FREEDOM OF INTERSTATE TRADE
STATE PROHIBITION OF INTRODUCTION OF POULTRY : WHETHER COMMONWEALTH SHOULD ENFORCE WITHOUT JUSTIFICATION : POLICE POWERS OF STATES
CONSTITUTION, s. 92
The Acting Prime Minister:
The Comptroller-General of Customs has received from the Department of Agriculture(1) a letter (dated 2 October 1902) in the following terms:
I have the honour to inform you that it has pleased His Excellency the Governor in Council to prohibit the introduction into Victoria, from New South Wales and South Australia, of poultry, and it is the wish of the Honourable the Minister of Agriculture that you be so good as to direct your officers accordingly.
The Minister for Trade and Customs has forwarded the letter to the Acting Prime Minister with the following minute (dated 4 October 1902):
Forwarded to the Hon. the Acting Prime Minister.
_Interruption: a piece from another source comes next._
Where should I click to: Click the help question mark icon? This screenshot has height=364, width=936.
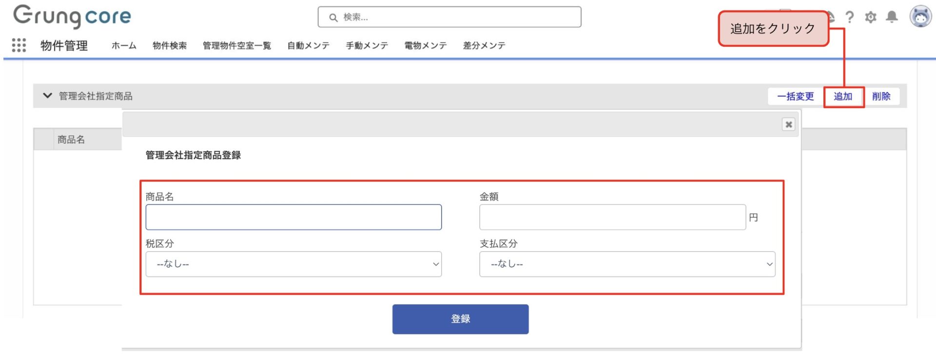coord(850,18)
I take it that a notice of this description is altogether insufficient to justify me in directing any interference with interstate free trade.
The Acting Prime Minister asks to be advised on the matter.
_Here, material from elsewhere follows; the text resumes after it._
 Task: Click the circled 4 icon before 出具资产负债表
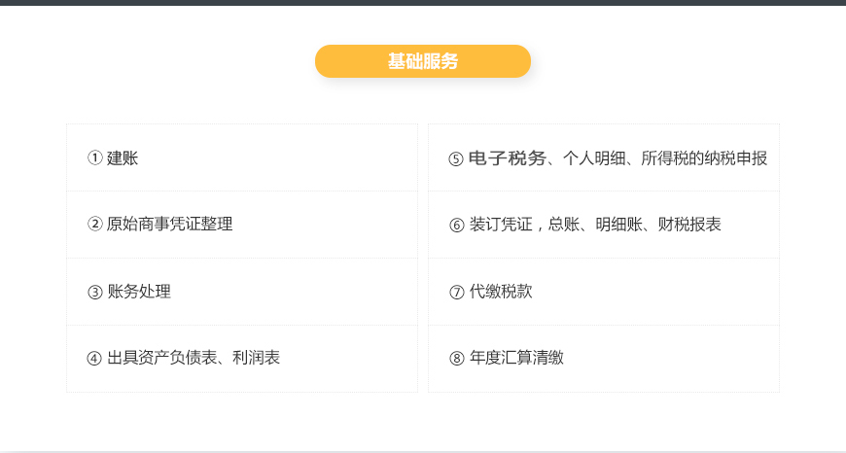coord(94,358)
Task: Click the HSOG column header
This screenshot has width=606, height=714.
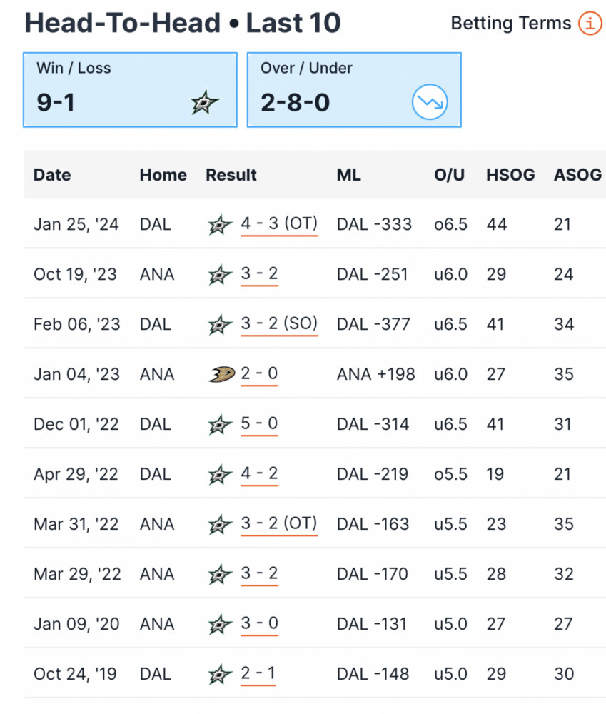Action: pyautogui.click(x=510, y=175)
I agree with Mr Kingston(2) that the notice is insufficient to justify him in directing any interference with interstate free trade. It does not disclose the legislative authority (if any) under which the Governor in Council has issued the order; nor does it allege the purpose of the prohibition, nor any facts to justify it.
In the exercise of its police power, a State may pass laws reasonably necessary to prevent the introduction of diseased animals etc., even though interstate trade may be indirectly affected; but it does not follow that any State law passed ostensibly for that purpose is valid. See Quick & Garran, pp. 847-851, and American cases there cited.
If a State asks for the assistance of the Commonwealth in carrying out such a restriction as this, it should give information as would enable the Commonwealth Government to determine its duties and responsibilities.
[Vol. 2, p. 327]
(1) Of Victoria.
(2) Charles Cameron Kingston, Minister for Trade and Customs.